Secure and Efficient Federate Learning for Automated Internet-of-Things Environment
- Sponsor: Institute of Information & Communications Technology Planning &
Evaluation (IITP), South Korea
- Budget: KRW₩ 120,000,000 ($102,358.39)
- Period: May 1, 2021 - October 31, 2022
This project aims to perform comprehensive research on Federated Learning algorithms (FL) to enhance both security and efficiency. FL is a new framework that data is distributed over millions of mobile devices, Edge computing hosts, and servers. Instead of collecting enormous datasets at a central server, FL trains data on each device and transfer a training result as a form of parameters or gradients to the server. Then, the server will be able to obtain the final training model by averaging the results from participating devices.
The major advantage of FL is that it provides highly personalized models and does not compromise user privacy. However, some recent research results introduced the following vulnerabilities of FL which can be exploited to negate the key advantages, such as (a) Model Inversion Attack, (b) Membership Inference Attack, (c) Model Extraction Attack, etc.
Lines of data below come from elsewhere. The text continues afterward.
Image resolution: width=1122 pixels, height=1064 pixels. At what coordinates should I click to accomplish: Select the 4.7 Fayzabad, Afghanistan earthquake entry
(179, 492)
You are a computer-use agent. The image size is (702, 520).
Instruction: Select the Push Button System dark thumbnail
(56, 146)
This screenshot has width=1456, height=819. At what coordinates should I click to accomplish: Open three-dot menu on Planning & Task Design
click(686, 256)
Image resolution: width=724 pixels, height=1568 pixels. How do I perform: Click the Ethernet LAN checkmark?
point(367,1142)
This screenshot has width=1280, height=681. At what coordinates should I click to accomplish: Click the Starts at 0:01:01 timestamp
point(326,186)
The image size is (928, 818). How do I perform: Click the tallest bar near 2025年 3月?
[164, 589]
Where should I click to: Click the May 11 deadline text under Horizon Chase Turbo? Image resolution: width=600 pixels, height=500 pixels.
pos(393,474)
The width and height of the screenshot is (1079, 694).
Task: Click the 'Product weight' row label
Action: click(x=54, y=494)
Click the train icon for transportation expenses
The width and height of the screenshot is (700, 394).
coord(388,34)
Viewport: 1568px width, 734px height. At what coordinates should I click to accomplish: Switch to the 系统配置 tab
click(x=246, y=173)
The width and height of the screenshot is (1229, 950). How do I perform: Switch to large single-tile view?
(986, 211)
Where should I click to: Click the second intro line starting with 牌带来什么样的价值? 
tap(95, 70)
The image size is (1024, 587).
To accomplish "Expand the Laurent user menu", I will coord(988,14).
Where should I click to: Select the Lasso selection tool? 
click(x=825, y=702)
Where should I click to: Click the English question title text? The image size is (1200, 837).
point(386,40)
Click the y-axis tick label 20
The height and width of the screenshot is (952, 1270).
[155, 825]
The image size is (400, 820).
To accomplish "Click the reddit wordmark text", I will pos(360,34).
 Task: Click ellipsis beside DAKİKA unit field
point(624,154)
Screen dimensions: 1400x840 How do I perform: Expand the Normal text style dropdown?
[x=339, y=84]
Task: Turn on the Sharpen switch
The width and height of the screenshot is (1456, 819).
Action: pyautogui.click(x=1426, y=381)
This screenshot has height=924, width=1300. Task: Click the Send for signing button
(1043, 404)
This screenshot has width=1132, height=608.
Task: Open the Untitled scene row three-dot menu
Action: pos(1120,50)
This project will focus on enhancing security and efficiency of FL algorithms. Specifically, this project has the following objectives:
(a) Discovering hidden weaknesses or potential vulnerabilities of FL,
(b) Developing new FL algorithms, architectures, or computing models that are secure against those attacks,
(c) Establishing simulation environments to evaluate the proposed scheme,
(d) Demonstrating the effectiveness of the proposed scheme.